Cassie’s research and her interactions with family members while attending her younger sister’s wedding, help her to resolve personal problems and open positive future possibilities. The characters in the novel are well-defined, the dialogue is always believable as is the blending of influence on Cassie from the letters and actions of her ancestor with her current situation.

Moving, emotional, well and carefully structured, this historical novel could easily find a place in the libraries of thoughtful women and men, and it should.

 

Monday, February 13, 2023

EMERSON STRING QUARTET EXCELLS AT MUSIC IN THE PARK

 

This week, Twin Cities audiences were treated to the farewell concert of the brilliant, very talented Emerson String Quartet. The group is on its final tour. Sunday afternoon, February 12, 2023, in the tonally excellent sanctuary of St. Anthony Park United Church of Christ, the quartet offered, to an enthusiastic and appreciative audience, Haydn’s Quartet No 29, Shostakovich’s Quartet No. 12, and Dvorak’s Quartet No. 14.

Violins soared in the Haydn and Dvorak, and the cello boomed dramatic and heart-stilling sequences in the piece by Shostakovich. The string quartet demonstrated forcefully and with subtle nuance it’s range of talent and musical appreciation.

The concert was one of series in the well-established Julie Himmelstrup “Music In The Park” series, now in its thirtieth decade. “Music In The Park” has become a part of the well-established classical music presentation efforts of the Schubert Club, now celebrating 140 years.

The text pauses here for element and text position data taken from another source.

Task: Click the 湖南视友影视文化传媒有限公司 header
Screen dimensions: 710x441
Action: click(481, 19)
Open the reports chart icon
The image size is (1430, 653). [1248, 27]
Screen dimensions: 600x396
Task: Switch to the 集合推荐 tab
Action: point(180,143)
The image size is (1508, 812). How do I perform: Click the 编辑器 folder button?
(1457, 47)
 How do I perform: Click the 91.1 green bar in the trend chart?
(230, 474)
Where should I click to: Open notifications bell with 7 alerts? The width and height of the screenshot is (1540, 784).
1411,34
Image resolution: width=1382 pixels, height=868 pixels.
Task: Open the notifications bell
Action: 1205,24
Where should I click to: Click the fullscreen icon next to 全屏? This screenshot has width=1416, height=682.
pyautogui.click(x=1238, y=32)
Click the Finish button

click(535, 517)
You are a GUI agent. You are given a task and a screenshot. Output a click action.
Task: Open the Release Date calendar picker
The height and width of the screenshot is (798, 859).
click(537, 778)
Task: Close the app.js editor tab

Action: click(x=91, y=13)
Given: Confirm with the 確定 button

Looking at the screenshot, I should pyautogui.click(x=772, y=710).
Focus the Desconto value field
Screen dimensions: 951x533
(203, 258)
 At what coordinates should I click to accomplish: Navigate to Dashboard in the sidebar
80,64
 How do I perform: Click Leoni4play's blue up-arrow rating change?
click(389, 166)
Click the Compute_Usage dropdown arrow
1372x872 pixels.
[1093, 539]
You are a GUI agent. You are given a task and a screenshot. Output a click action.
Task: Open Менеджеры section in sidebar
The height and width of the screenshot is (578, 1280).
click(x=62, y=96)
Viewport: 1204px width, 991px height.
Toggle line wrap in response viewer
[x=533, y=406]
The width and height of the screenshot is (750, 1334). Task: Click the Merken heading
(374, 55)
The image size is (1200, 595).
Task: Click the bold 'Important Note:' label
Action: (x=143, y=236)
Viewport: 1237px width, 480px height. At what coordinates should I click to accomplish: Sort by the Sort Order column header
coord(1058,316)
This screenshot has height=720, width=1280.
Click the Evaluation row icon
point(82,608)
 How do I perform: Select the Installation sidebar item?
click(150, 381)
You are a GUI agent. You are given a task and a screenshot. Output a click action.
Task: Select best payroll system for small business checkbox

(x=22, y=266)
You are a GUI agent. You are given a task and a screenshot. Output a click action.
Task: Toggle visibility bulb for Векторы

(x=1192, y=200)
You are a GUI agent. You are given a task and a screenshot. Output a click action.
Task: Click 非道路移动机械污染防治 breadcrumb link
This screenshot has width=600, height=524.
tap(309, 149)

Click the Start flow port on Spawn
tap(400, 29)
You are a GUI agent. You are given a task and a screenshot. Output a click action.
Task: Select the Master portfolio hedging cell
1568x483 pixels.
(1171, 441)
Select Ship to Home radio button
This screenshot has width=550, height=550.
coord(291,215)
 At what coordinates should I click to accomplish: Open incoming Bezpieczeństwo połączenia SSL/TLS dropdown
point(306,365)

Tuesday, February 07, 2023

REVIEW: THE LOST DRAGON MURDER

 

The Lost Dragon Murder   

By Michael Allan Mallory

ISBN:9781647198923

A 2022 release from

Book Locker

 

A fascinating, enjoyable detective story. Author Mallory has captured the essence of good, persistent detective work that is often required to solve crimes. In this case, the crime is the murder of a professor of Asian Studies at a local college. Newly promoted detective Janet Lau catches the case and is soon joined by her uncle and mentor, Detective Henry Lau.

Soon enough readers will be enticed into the world of Kung fu, Midwestern police work and the shadowy world of antiquities, their location, possession and often questionable sales.

With careful balance between revelations that move the story forward and new clues that logically crop up throughout the narrative, the detective duo presents thoughtful and balanced use of all the tools available to the modern city detective. The atmosphere ranges from interviews with a satisfying range of characters to sudden spurts of physical danger and violence, to the sometimes-stultifying boredom of the stakeout.

Backgrounds of the two Lau detectives is nicely woven into the fabric of the narrative as they wade ever more deeply into a pool of odd and dangerous characters who act as welcome distortions. This novel is a good story with interesting characters, fine pace and great potential for further examination.